__TASK REQUIREMENTS__
[1] Retype the comment thread below word for word, starting with "David Gelerntner of" and going on through "Pollock, I do not.".
[2] According to the comment thread below, what has Miss Aristides spent her working life doing?
[3] Using the comment thread below, decide whether each statement agrees with it. Answer yes or no for each, and quote the words that decide it.
(a) Beth's comment was posted on October 9, 2013, at 2:15 pm.
(b) William Luse sees something worthwhile in the works of Jackson Pollock.
(c) David Gelerntner is connected with The Weekly Standard.

__SELECTED TEXT__
+++

Yeah, I was nearly dumbstruck to see such words coming from the pen of a mere painter.

Beth says:
October 9, 2013 at 2:15 pm (Edit)
A “mere” painter indeed! It used to be that people generally were reasonably literate, and someone who cared about one kind of beauty would care about other kinds as well. Of course, who knows how many of our artists (of all arts) define beauty these days — if they do anything other than sneer at it, that is. Sad days.

William Luse says:
October 9, 2013 at 9:31 pm (Edit)
What I meant by “mere painter” was what I have heard coming from the ‘elites’ of the art world, the vanguard, the trendsetters – those who get to decide what is intellectually and aesthetically respectable; it’s rather the opposite of Miss Aristides’ raison d’etre above. She has spent her working life rediscovering the painting and composition methods of the old masters. The rules of composition alone are quite complex, and until recently was a lost body of knowledge. But she is one of a determined cohort of artists at war with postmodernism who may yet effect a renascence.

David Gelerntner of The Weekly Standard is an ordinarily clear writer who becomes suddenly vague and obscure when articulating his enthusiasm for the modern and post-modern abstractionists. Whatever worthwhile he sees in the works of people like Jackson Pollock, I do not.

+++

__SOURCE DATA__
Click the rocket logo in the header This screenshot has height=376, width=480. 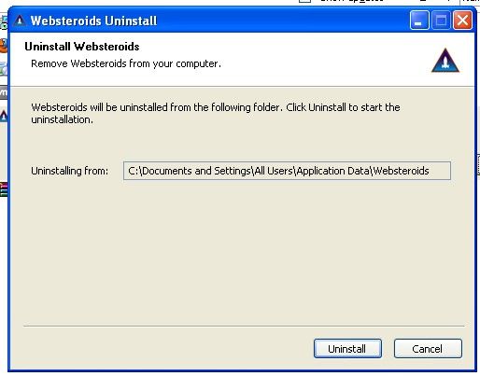445,61
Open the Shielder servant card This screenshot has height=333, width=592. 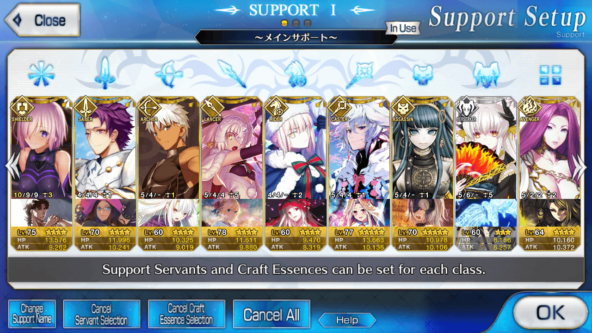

+++

__ANSWERS BY TASK__
[1]
David Gelerntner of The Weekly Standard is an ordinarily clear writer who becomes suddenly vague and obscure when articulating his enthusiasm for the modern and post-modern abstractionists. Whatever worthwhile he sees in the works of people like Jackson Pollock, I do not.

[2] She has spent it rediscovering the painting and composition methods of the old masters.

[3]
(a) Yes: "October 9, 2013 at 2:15 pm"
(b) No: "Whatever worthwhile he sees in the works of people like Jackson Pollock, I do not."
(c) Yes: "David Gelerntner of The Weekly Standard"